I have a manipulated HTML text like this:
Lorem ipsum <a href="#">dolor</a> sit amet
<div>Consectetur adipisicing elit, sed do </div> eiusmod tempor
incididunt ut labore et dolore magna aliqua.
I need to convert these lines into this:
<p>Lorem ipsum <a href="#">dolor</a> sit amet</p>
<div>Consectetur adipisicing elit, sed do </div>
<p>eiusmod tempor</p>
<p>incididunt ut labore et dolore magna aliqua</p>
How to convert? Any ideas? Thank you!
This is a little lengthy, so please read carefully. I have annotated the important parts to give a general idea as to the flow of the function.
function paragraphify(parent) {
var i, str, p, workspace = document.createElement('div'), nodes = parent.childNodes;
p = document.createElement('p');
workspace.appendChild(p);
// Filter nodes out of parent and into the workspace.
while(nodes.length > 0) {
// Get the first child node of the parent element.
node = nodes[0];
// Divs and paragraphs need not be processed; skip them.
if(node.nodeName === 'P' || node.nodeName === 'DIV') {
workspace.insertBefore(node, p);
continue;
}
// Drop the node into the paragraph.
p.appendChild(node);
// Skip non-text nodes.
if(node.nodeName !== '#text') { continue; }
// We need to parse the text of the node for newlines.
str = node.nodeValue;
for(i = 0; i < str.length; i += 1) {
if(str[i] === '\n') {
// If text contains a newline ...
if(i < (str.length - 1)) {
// ... and there's enough space to split it, then split it.
parent.insertBefore(document.createTextNode(str.substr(i+1)), nodes[0]);
node.nodeValue = str.substr(0, i+1);
}
// Create a new paragraph for holding elements, and add it to the workspace.
p = document.createElement('p');
workspace.appendChild(p);
// Break here to return to the node-processing loop.
// If the text was split on a newline, then that will be the next node to be processed.
break;
}
}
}
// Pull the nodes back out of the workspace and into the parent element.

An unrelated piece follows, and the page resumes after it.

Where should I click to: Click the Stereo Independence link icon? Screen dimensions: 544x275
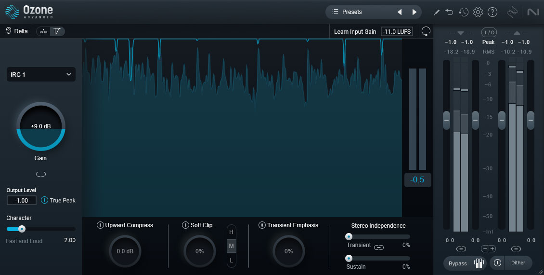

nodes = workspace.children;
while(nodes.length > 0) {
node = nodes[0];
// Skip empty paragraphs.
if(node.nodeName === 'P' && node.textContent.replace(/\s/g, '').length === 0) {
workspace.removeChild(node);
}
else {
parent.appendChild(node);
}
}
}
This function will do as you have specified in your example. Paragraphify
iterates through the children nodes of the parent
argument, skipping <div>
and <p>
elements, as those need not be formatted. It creates a paragraph node and moves the parent's nodes in, one at a time, until it encounters a newline character within a text node, at which time it splits the text node appropriately.
This is processed until the parent element is empty. The workspace elements are then transferred back into parent. This was done to make processing much simpler, as manipulating a collection that you are actively iterating can be messy.
I should warn that this does not descend further than the parent's immediate children, but if you have this need, please let me know. To put that basically, this function would not perform this translation:
<span>Hello
world</span>
... into ...
<p><span>Hello</span></p>
<p><span>world</span></p>
Even then, this should be a good example of the base functionality required for line processing in HTML with basic Javascript.